Trichomoniasis is caused by a parasite rather than a bacterium, but it’s still treated with antibiotics, specifically metronidazole or tinidazole. Interestingly, the recommended regimen differs between men and women.

For women, the CDC recommends metronidazole 500 mg twice daily for seven days. For men, a single 2-gram dose of metronidazole is considered sufficient. The difference reflects how the parasite behaves differently in male versus female anatomy. Tinidazole, given as a single 2-gram dose, is an alternative for both.

One important practical note: you must avoid alcohol while taking metronidazole and for at least 48 hours after your last dose. For tinidazole, that window extends to 72 hours. Mixing alcohol with either drug can cause severe nausea, vomiting, and flushing.

Mycoplasma Genitalium

Mycoplasma genitalium is a lesser-known STI that causes symptoms similar to chlamydia, including burning during urination and discharge. It’s harder to treat than most STIs because it has high rates of antibiotic resistance, and treatment uses a two-stage approach.

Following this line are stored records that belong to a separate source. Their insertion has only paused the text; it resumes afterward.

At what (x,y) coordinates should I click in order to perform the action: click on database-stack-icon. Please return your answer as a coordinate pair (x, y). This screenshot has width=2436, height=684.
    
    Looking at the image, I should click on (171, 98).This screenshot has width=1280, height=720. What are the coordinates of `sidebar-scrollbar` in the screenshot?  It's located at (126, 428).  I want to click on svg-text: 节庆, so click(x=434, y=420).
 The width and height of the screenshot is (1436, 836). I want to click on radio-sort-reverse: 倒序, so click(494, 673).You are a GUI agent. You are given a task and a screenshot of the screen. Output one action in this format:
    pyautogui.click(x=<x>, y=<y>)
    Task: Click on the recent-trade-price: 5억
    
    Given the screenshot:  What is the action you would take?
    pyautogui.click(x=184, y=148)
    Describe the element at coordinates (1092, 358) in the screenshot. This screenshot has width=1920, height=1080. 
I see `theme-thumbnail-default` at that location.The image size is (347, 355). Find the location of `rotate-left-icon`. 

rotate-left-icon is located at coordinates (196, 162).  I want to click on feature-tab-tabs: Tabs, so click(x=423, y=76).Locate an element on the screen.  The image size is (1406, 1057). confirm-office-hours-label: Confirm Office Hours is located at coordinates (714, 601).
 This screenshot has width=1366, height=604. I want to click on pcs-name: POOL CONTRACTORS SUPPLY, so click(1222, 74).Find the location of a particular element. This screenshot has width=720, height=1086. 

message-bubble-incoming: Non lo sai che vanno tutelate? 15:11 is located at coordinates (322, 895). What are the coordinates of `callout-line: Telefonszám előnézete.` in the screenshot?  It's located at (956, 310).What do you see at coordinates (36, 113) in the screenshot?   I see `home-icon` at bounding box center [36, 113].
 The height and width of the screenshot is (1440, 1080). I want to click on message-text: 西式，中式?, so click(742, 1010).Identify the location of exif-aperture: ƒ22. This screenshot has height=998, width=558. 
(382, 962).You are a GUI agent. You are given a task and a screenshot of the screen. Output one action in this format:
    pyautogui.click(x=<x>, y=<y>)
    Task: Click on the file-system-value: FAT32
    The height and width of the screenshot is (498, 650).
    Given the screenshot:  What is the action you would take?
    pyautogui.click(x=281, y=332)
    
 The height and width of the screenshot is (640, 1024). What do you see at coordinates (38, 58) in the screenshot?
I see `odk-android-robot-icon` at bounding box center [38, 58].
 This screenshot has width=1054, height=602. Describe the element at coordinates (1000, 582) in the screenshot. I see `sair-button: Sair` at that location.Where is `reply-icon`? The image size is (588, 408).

The first stage is always doxycycline for seven days, which reduces the amount of bacteria present. The second stage depends on whether the infection is resistant to certain antibiotics. If resistance testing shows the bacteria respond to azithromycin, a high-dose course of azithromycin follows. If the bacteria are resistant to azithromycin (which is common), moxifloxacin is used for seven days instead. When resistance testing isn’t available, which is the case for most clinics in the U.S. since commercial tests for resistance markers aren’t yet widely accessible, moxifloxacin is typically prescribed as the second-stage drug. This resistance-guided approach achieves cure rates above 90%.

Pelvic Inflammatory Disease

Pelvic inflammatory disease (PID) develops when an STI, usually chlamydia or gonorrhea, spreads into the uterus, fallopian tubes, or ovaries. Because multiple types of bacteria are often involved, PID requires a combination of antibiotics rather than a single drug.

Mild to moderate PID is typically treated on an outpatient basis with a one-time injection of ceftriaxone plus a 14-day oral course of doxycycline and metronidazole. Severe cases that require hospitalization use IV antibiotics, then transition to oral medications once symptoms improve, for a total of 14 days of treatment. The longer duration and multiple drugs reflect how much more serious PID is compared to an uncomplicated STI.

What to Know After Treatment

Finishing your antibiotics doesn’t mean you’re immediately in the clear. If you received a single-dose treatment, wait at least seven days before having sex again. If you took a multi-day course, wait until you’ve completed every dose. Having sex too soon is one of the most common reasons people test positive again shortly after treatment.

Your sexual partners also need treatment, even if they have no symptoms. For chlamydia and gonorrhea, some states allow what’s called expedited partner therapy, where your doctor can prescribe antibiotics for your partner without seeing them in person. This is especially useful when a partner is unlikely to visit a clinic on their own. For chlamydia, the partner typically receives azithromycin or doxycycline. For gonorrhea, an oral antibiotic called cefixime can be given to partners when the standard injection isn’t feasible, though the injection remains preferred.

Why the Right Diagnosis Matters

No single antibiotic covers all STIs. Doxycycline won’t cure gonorrhea. The penicillin shot for syphilis won’t touch chlamydia. And viral STIs like herpes, HIV, and hepatitis are managed with antiviral medications, not antibiotics at all. Getting tested for the specific infection you have, rather than guessing or relying on symptoms alone, is the only way to ensure you get the right treatment. Many STIs share overlapping symptoms like discharge, burning, or no symptoms at all, which makes lab testing essential for choosing the correct antibiotic.